Is there any relationship in Season 2 that you’re excited for the audience develop more?

I’m excited for people to see the journey of the relationship between Neal Gamby and Lee Russell. There are so many other relationships that are just as important and just as valid, but I suppose for me, selfishly, I’m so proud of the journey that these two particular people. Beyond that, the relationship that Lee Russell and Neal Gamby have with Ms. Snodgrass.

What does his relationship with Gamby mean to Russell?

When they pick up in Season 2, people will see the depth of their relationship; and just how important they are to one another. That’s really refreshing. There comes a point in their relationship where Lee Russell has assumed this position of power and reminds Neal Gamby his position on the totem pole and that’s really uncomfortable, and Lee isn’t ready to relinquish that for anybody. Their boundaries are confused in Season 2: They vacillate between being friends, and being a boss and an employee, which will ultimately lead to the greatest revelation/conflict in the story.
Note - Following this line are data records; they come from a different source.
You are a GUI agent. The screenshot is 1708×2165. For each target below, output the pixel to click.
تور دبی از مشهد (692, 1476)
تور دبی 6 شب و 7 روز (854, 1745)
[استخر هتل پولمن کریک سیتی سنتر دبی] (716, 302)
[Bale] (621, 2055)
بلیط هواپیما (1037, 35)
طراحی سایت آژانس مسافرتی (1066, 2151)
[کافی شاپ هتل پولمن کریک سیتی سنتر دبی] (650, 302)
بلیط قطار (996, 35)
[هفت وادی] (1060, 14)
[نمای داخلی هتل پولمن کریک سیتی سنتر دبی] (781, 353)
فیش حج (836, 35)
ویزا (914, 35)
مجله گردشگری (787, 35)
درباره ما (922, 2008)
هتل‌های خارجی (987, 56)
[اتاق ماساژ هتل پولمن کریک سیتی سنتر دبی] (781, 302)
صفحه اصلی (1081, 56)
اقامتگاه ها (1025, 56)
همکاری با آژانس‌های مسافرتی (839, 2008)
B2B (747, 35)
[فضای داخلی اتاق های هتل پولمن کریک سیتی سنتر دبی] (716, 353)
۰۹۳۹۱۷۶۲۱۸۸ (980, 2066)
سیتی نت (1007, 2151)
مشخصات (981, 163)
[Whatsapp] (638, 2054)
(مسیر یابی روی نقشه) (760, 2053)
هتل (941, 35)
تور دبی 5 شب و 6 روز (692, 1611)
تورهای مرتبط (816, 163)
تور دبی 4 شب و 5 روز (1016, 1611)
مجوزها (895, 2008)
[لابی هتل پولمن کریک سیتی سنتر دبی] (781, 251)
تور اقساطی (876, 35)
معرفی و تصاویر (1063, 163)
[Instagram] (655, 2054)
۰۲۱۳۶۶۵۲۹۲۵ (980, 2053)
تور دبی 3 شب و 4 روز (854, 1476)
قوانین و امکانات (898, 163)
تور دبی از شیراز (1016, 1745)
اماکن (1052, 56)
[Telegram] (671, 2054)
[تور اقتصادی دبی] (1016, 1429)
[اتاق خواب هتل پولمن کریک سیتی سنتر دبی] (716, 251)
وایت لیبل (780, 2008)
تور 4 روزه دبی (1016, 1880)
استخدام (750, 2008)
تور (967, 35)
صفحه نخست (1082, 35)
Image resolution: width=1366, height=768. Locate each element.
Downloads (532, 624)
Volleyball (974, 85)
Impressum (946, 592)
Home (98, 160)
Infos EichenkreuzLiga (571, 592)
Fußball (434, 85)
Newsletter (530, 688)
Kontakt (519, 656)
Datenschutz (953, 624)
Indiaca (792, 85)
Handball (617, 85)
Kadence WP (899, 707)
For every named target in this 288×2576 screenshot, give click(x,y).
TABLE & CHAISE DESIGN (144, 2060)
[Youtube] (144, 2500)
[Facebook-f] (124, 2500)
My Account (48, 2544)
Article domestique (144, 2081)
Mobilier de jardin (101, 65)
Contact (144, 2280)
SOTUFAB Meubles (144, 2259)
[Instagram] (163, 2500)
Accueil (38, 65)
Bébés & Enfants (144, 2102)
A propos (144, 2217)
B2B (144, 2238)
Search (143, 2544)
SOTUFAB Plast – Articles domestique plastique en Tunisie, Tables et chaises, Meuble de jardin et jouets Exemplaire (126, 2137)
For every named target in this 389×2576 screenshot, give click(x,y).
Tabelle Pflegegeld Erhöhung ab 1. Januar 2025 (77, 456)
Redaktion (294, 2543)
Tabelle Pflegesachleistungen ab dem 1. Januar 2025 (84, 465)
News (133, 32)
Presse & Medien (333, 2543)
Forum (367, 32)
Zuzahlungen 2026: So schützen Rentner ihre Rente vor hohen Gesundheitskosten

Does the tone of Season 2 feel different than the first season?

It does feel different. Jody Hill directed the first season and David Gordon Green directed the second season. I think they wisely set it up that way, so Jody would introduce this whole world and be able to explore who these people are, and then David -- I think it’s a little closer to who he is as a filmmaker -- is responsible for telling the audience why [these characters] are who they are. Episode 4 in particular revolves around Lee Russell and his remaining family, and you really understand the environment he was raised in and why he so desperately wants to be loved and accepted. It’s heartbreaking.

Do you have any tricks or methods to get into character?

No. I believe it’s very simple. It’s a child’s game, storytelling. It comes out of your imagination. My child is 6 years old and he’s as good as [iconic actor] Laurence Olivier: He’s a master storyteller.

The one thing I do, that a lot of people I look up to do, is I just stay in it. When I’m at work, I’m there to work. It’s not a social hour for me. Obviously, you make friends as a byproduct of your close working relationship but, I’m there to play. I’m pretty quiet; I stay to myself. Danny and those guys really saw that early on and respected that. I want to feel it, and I get great joy from that feeling.

What do you think makes Vice Principals’ brand of dark comedy unique?

These guys [Danny McBride and Jody Hill] are capable of sharing their voice in a very specific way. I don’t think of it as a dark comedy, actually, I think of it as a rough-house comedy. [The creators] have their own brand of storytelling and things that make them laugh and motivate them. They’re influenced by a number of different styles of filmmaking, but what comes out of that is their own thing.